WHAT THE TASK REQUIRES.
Whatever lies between the line with "The height and" and the end of the data, both included, must be copied exactly and without pictures.

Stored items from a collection
==============================

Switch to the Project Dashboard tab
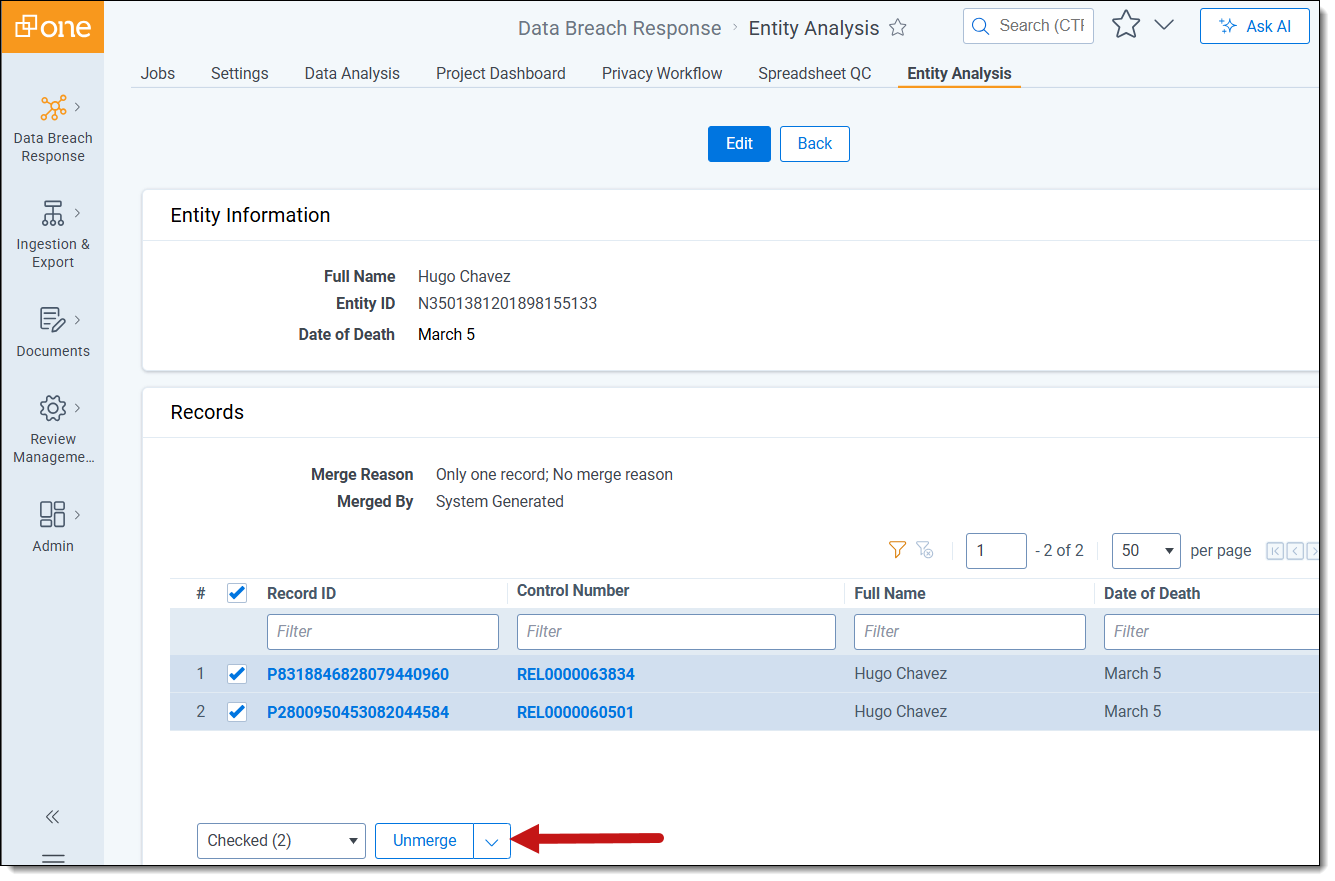The width and height of the screenshot is (1335, 881). point(500,73)
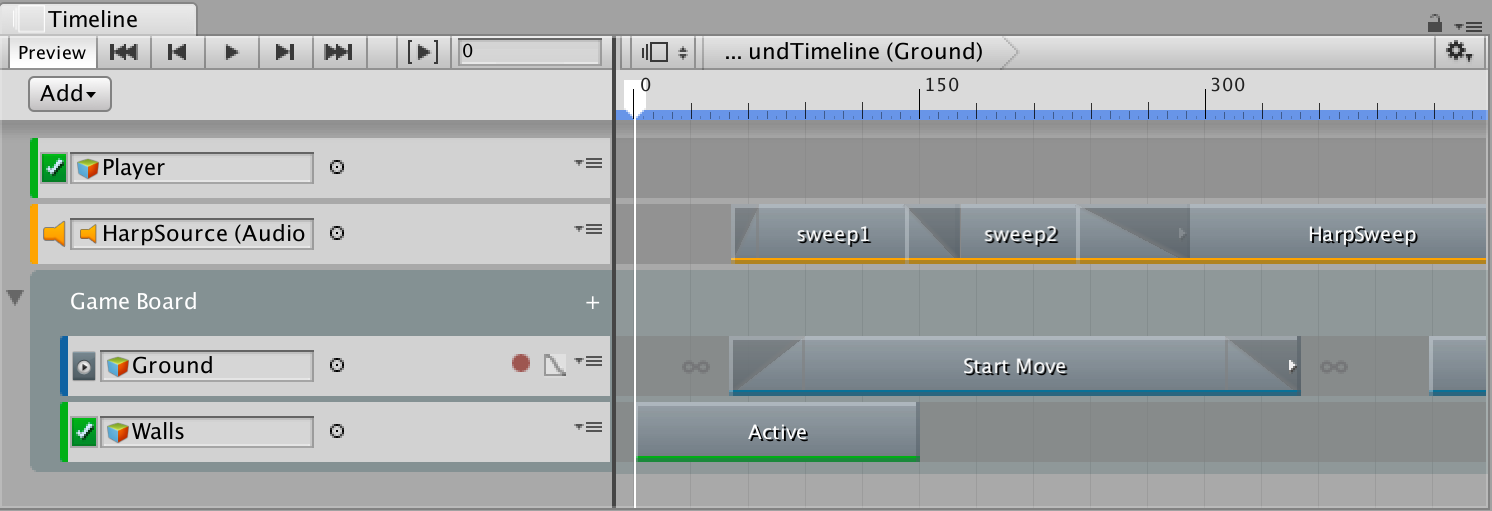Toggle the Walls track activation checkbox
Image resolution: width=1492 pixels, height=511 pixels.
coord(84,432)
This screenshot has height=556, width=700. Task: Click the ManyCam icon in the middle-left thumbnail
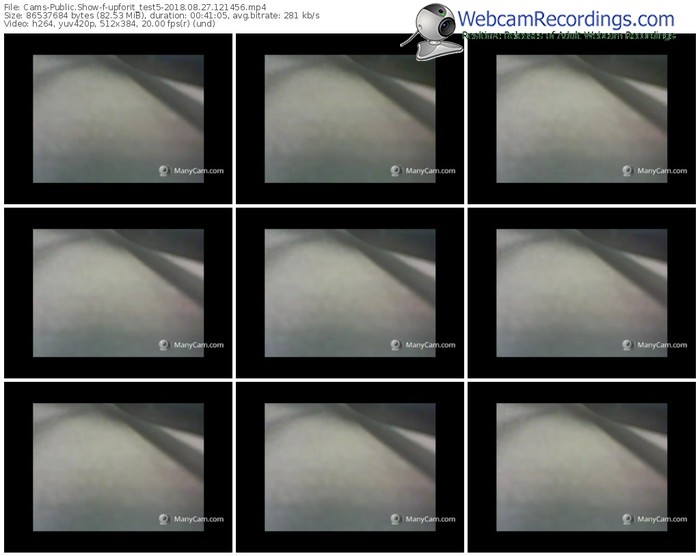click(x=164, y=345)
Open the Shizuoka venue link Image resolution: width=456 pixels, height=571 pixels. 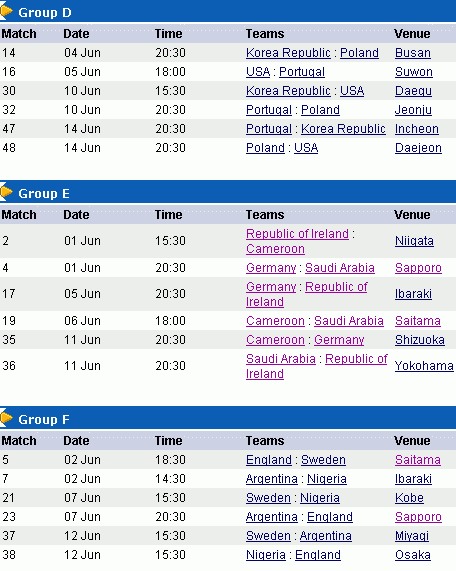(x=420, y=340)
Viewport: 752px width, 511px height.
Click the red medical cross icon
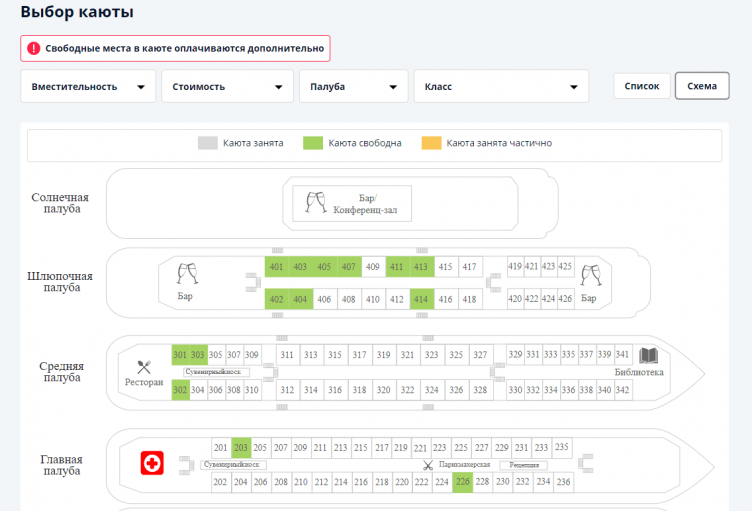point(152,463)
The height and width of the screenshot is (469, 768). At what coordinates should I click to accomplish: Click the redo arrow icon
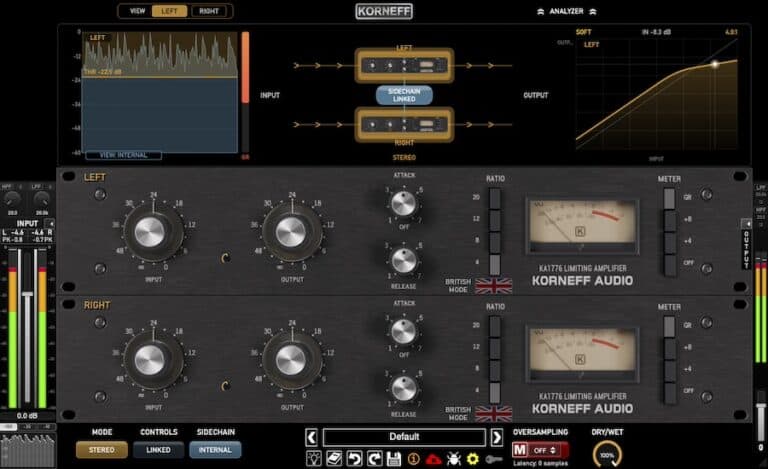[375, 459]
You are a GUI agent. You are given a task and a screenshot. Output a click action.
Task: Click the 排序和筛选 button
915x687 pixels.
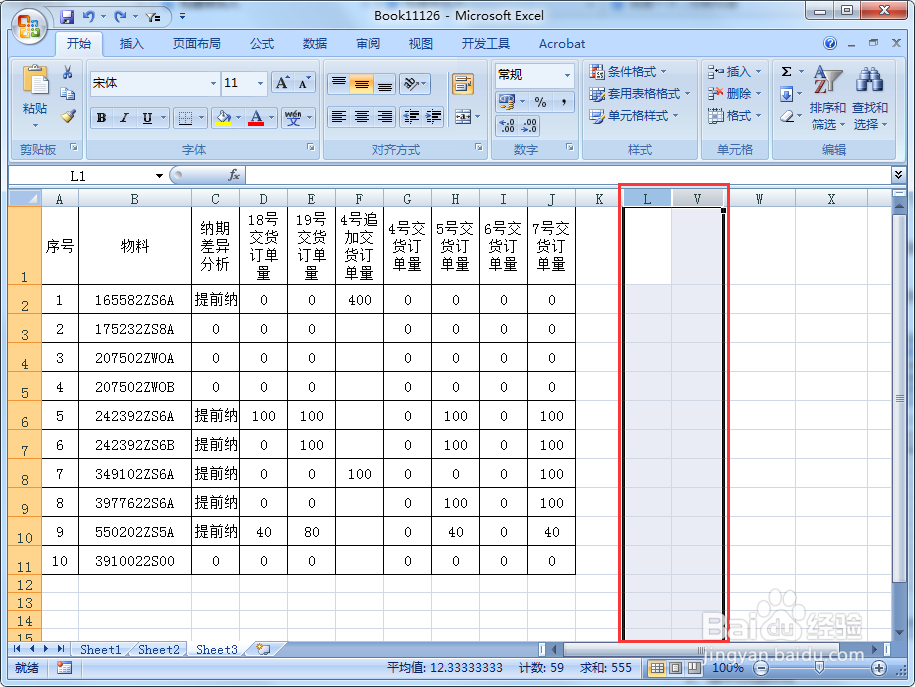827,98
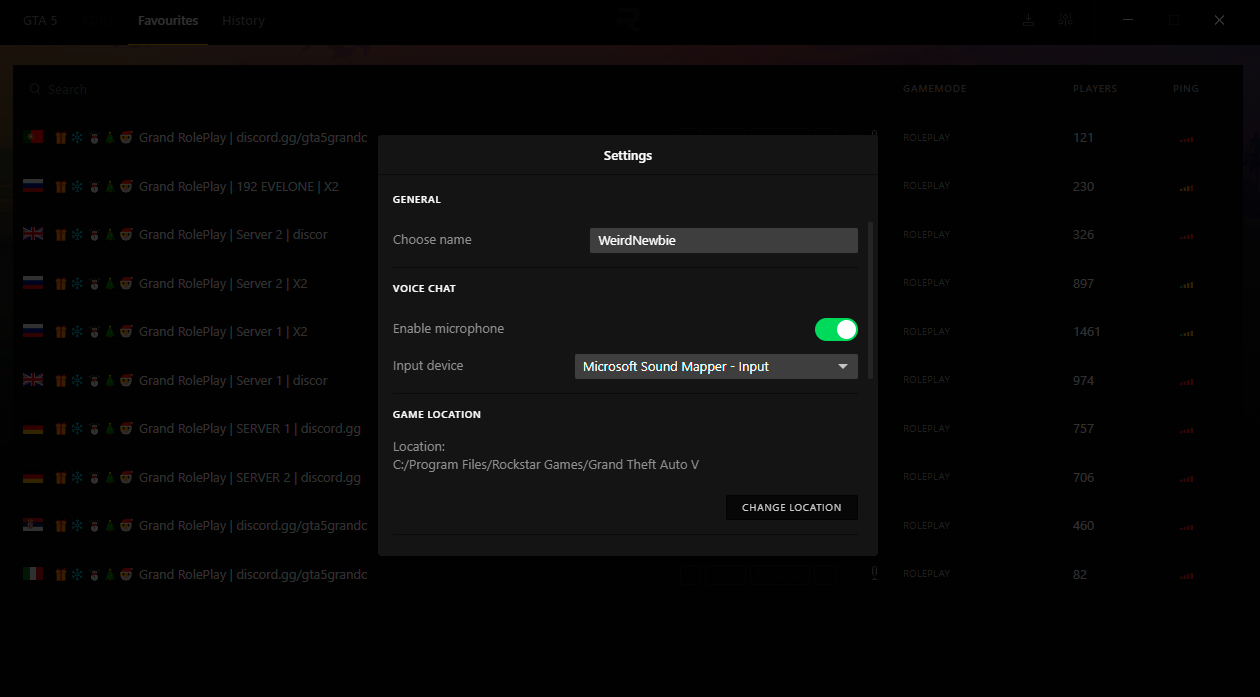This screenshot has width=1260, height=697.
Task: Click the Choose name text field
Action: [723, 240]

==============================

ANSWER TO THIS TASK.
The height and width of the screenshot is (469, 768). At what coordinates should I click to accomplish: Click the redo arrow icon
[375, 459]
You are a GUI agent. You are given a task and a screenshot. Output a click action.
Task: Click the 排序和筛选 button
915x687 pixels.
827,98
This screenshot has width=1260, height=697.
Task: Click the Choose name text field
Action: [723, 240]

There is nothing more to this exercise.